─── Passage
Friday, November 30, 2018

The Importance of Intellectual Property



What do we learn?

a.     What is intellectual property and its importance?
Ø  What is intellectual property?
·         Intellectual property: any product of human intellect that is intangible but has value in the marketplace.
·         Called “intellectual” property because it is the product of human imagination, creativity, and inventiveness.
Ø  Importance
·         Traditionally:  businesses have thought of their physical assets, such as land, buildings, and equipment as the most important.
·         A company’s intellectual assets are the most important.
Ø  What intellectual property to protect?
·         If the intellectual property is directly related to the firm’s competitive advantage.
·         If the intellectual property has value in the market place.
Ø  What are the common mistakes in regard to protect their intellectual property?
·         Not properly identifying all of the intellectual property.
·         Not fully recognize the value of their intellectual property.
·         Not legally protecting the intellectual property that needs to be protected.
·         Not using the intellectual property as part of the overall plan of success.

b.    4 key forms of intellectual property
1.      Patents
·         Patents: a grant from the federal government conferring the rights to exclude others from making, selling, or using an invention for the term of the patent.
·         patent does not give its owner the right to make, use or sell an invention.
·         3 basic requirments:
1.      Useful: it must have utility.
2.      Novel: it must be different from what has come before.
3.      Not obvious: it must not be obvious to a person of ordinary skill in the field.
·         3 types:
1.      Utility patents: New or useful process, machine, manufacturer, or composition of material or any new and useful improvement there of. ( duration: 20 years from the date of the original application)
2.      Design patents: Invention of new, original, and ornamental design for manufactured products. (duration: 14 years from the date of the original application)
3.      Plant patents: Any new varieties of plants that can be reproduced asexually. (duration: 20 years from the date of the original application)
·         Business method patents: A business method patent is a patent that protects an invention that is or facilitates a method of doing business.
·         Who can apply for patent-> the inventor of the business.
·         6 steps:
1.      Make sure the invention is practical.
2.      Determine the type of application to file.
3.      Hire a patent attorney.
4.      Conduct a patent search.
5.      File a patent application.
6.      Obtain decision from the government patent and trademark office.
·         Patent infringement: Takes place when one party engages in the unauthorized use of another party’s patent.
──────
─── Data extract
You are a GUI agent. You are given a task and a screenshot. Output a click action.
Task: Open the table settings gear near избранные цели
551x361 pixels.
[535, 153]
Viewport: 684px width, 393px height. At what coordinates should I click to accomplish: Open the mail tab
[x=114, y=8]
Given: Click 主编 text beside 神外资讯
──────
> Stated task 1: In the intellectual property notes, how long does a design patent last?
> Stated task 2: Please write what comes next in the intellectual property notes, starting after their final line.

> Exercise result 1: 14 years from the date of the original application.

> Exercise result 2:
2.      Trademarks
·         Trademark: any word, name, symbol, or device used to identify the source or origin of products or services and to distinguish those product or services from others.
·         provide consumers with useful information.
·         4 types: (Renewable every 10 years, as long as  the mark remains in use)
1.      Trademarks: Any word, name, symbol, or device used to identify and distinguish one company’s goods from another. (ex: del, nokia)
2.      Service marks: Similar to trademarks, used to identify the services or intangible activities of a business, rather than a business’s physical products. (ex: amazon.com, eBay)
3.      Collective marks: Trademarks or service markets used by the members of a cooperative, association, or other collective group. (ex: international franchise association)
4.      Certification marks: Marks, words, names, symbols, or devices used by a person other than the owner to certify a particular quality about a good or service. ( ex: ISO 9000)
·         What is protected under trademark law?
o   Words
o   Numbers and letters
o   Designs and logos
o   Sounds
o   Fragrances
o   Shapes
o   Colors
o   Trade dress
·         Exclusion from trademark protection
o   Immoral/ scandalous matter
o   Deceptive matter
o   Descriptive marks
o   Surnames
·         3 steps:
1.      Select an appropriate mark.
2.      Perform a trademark search.
3.      Create rights in the trademark.
3.      Copyrights
·         Copyright: a form of intellectual property protection that grants to the owner of a work of authorship the legal right to determine how the work is used and to obtain the economic benefits from the work.
·         What is protected by a copyright?
o   Literary works.
o   Computer softaware.
o   Pantomimes and choreographic works.
o   Musical compositions.
o   Dramatic works.
o   Pictorial, graphic, and sculptural words.
·         Exclusion from copyright protection
o   The idea- expression dichotomy: The main exclusion is that copyright laws cannot protect ideas.
·         How to obtain copyright?
o   Copyright protection can be enhanced by attaching the copyright notice, or “copyright bug” 2001120413421001-copyright to something.
·         Copyright infringement: occurs when one work derives from another or is an exact copy or shows substantial similarity to the original work.
4.      Trade secrets
·         Trade secret: any formula, pattern, physical device, idea, process, or other information that provides the owner of the information with a competitive advantage in the marketplace.
·         include marketing plans, product formulas, financial forecasts, employee rosters, logs of sales calls, and similar types of proprietary information.
·         Qualification of trade secrets:
o   Not known outside the company.
o   Known only inside the company on a “need-to-know” basis.
o   Safeguarded by stringent efforts to keep the information confidential.
o   Valuable and provides the company a competitive advantage
o   Was developed at great cost, time, and effort.
o   Cannot be easily duplicated, reverse engineered, or discovered.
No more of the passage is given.